# [Exercise data]
◇ ◇ ◇ ◇

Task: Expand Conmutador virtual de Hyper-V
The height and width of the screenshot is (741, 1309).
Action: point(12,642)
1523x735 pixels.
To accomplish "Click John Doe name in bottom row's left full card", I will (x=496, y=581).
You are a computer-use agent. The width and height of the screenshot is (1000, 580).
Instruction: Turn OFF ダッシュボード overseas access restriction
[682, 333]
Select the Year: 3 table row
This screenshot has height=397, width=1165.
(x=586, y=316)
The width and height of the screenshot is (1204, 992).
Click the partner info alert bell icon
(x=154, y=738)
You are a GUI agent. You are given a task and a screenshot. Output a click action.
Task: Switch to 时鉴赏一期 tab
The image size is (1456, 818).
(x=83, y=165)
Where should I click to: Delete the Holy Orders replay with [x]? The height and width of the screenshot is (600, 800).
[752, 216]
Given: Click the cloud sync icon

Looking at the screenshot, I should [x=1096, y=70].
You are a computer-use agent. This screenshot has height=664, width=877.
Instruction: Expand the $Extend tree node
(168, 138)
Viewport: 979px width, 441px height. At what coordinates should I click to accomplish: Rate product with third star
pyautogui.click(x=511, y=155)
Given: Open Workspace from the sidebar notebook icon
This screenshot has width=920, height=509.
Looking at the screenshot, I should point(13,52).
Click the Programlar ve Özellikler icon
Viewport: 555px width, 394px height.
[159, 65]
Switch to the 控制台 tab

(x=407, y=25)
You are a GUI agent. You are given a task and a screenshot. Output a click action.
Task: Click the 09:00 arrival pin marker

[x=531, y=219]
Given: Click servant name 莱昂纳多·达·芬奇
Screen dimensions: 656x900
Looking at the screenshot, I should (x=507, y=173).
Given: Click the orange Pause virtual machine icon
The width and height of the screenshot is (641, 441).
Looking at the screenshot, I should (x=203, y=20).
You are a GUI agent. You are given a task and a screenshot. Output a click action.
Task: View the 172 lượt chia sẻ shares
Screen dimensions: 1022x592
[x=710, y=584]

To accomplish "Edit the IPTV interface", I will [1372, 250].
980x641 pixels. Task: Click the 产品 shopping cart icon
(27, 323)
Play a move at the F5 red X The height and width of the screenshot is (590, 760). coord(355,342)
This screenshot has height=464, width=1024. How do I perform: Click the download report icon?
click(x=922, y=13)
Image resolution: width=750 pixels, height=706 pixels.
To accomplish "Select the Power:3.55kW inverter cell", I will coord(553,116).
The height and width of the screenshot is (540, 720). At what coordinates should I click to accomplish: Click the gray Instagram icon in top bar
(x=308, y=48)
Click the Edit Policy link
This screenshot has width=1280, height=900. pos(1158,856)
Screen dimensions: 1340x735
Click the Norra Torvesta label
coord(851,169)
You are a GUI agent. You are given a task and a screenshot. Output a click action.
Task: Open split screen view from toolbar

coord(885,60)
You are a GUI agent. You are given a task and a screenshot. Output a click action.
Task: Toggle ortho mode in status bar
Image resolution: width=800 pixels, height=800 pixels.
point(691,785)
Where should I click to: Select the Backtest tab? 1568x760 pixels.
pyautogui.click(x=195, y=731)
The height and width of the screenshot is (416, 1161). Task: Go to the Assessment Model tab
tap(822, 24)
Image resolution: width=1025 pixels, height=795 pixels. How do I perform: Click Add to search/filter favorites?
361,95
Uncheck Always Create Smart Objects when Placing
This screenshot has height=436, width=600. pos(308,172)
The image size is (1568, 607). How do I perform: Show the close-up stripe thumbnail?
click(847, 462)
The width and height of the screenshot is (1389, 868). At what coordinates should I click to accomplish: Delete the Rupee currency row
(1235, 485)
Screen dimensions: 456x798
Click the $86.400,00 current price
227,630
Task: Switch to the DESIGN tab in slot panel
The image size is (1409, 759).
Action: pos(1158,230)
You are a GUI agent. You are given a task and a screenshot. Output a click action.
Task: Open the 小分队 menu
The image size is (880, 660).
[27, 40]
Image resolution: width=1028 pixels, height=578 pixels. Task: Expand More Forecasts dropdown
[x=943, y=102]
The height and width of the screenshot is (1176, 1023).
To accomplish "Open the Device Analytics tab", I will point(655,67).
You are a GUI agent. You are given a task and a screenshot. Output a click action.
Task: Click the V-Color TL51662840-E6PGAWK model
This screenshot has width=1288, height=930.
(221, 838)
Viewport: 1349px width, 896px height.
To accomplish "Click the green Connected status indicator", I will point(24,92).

◇ ◇ ◇ ◇

# [Your assignment]
Report every line in the data that holds "computer", copying each one.

# [Expected output]
You are a computer-use agent. The width and height of the screenshot is (1000, 580).
You are a computer-use agent. This screenshot has height=664, width=877.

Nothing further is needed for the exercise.